Official repository for the "Powerset multi-class cross entropy loss for neural speaker diarization" paper published in Interspeech 2023.
68 stars 4 forks source link

Get speaker posteriors from local EEND model #2

Closed xiangzai0115 closed 1 year ago

xiangzai0115 commented 1 year ago

Hi,

Thanks for this amazing work! Is there any way to get speaker posteriors from local EEND model?

Cheers, Xiang

FrenchKrab commented 1 year ago

Sure ! Take any example from the repository that uses the Inference class (eg [1], [2]), and add the option skip_conversion=True.
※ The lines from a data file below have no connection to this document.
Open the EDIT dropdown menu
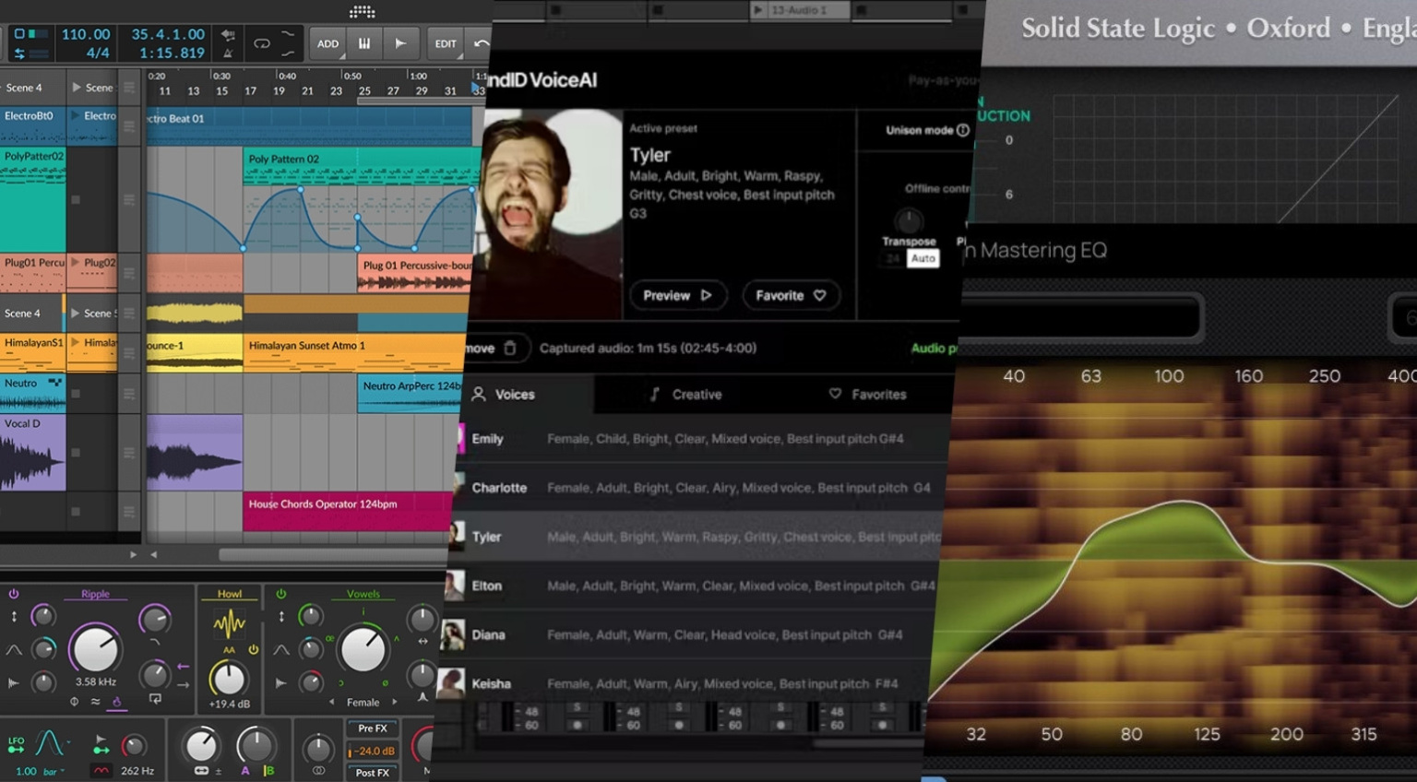Screen dimensions: 1417x782 tap(446, 43)
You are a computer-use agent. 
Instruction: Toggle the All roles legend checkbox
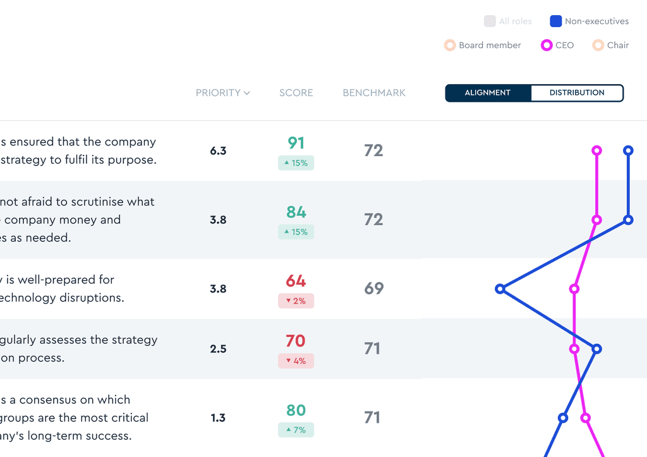490,21
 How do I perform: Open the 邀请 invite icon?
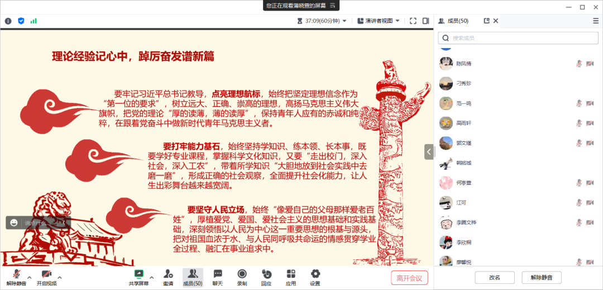pos(168,277)
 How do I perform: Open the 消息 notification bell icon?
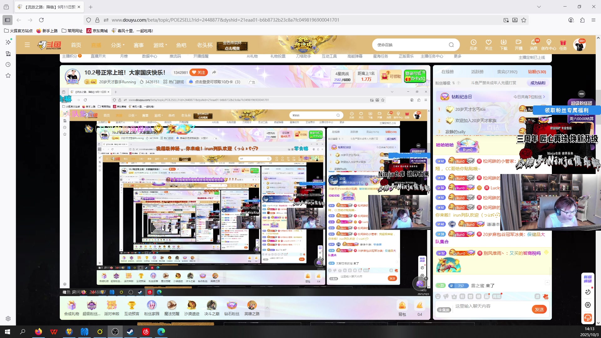(x=533, y=43)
For example:

from pyannote.audio import Inference, Model

model = Model.from_pretrained("powerset_pretrained.ckpt")
inf = Inference(model, step=2.5, skip_conversion=True)
result = inf(my_audio_file)
result

This would give you something like that as output image

Note that this is the output of the LogSoftmax layer. To obtain "probabilities":

import numpy as np
result.data = np.exp(result.data)
result

image

Finally, if you want the logits, you can remove the LogSoftmax with

model.activation = torch.nn.Identity()

and run the Inference as usual, with skip_conversion=True.

xiangzai0115 commented 1 year ago

Cool, that's wonderful!!

Thanks!

FrenchKrab commented 1 year ago

I'm closing the issue for now, but please do reopen it if any details are missing or if you encounter problems.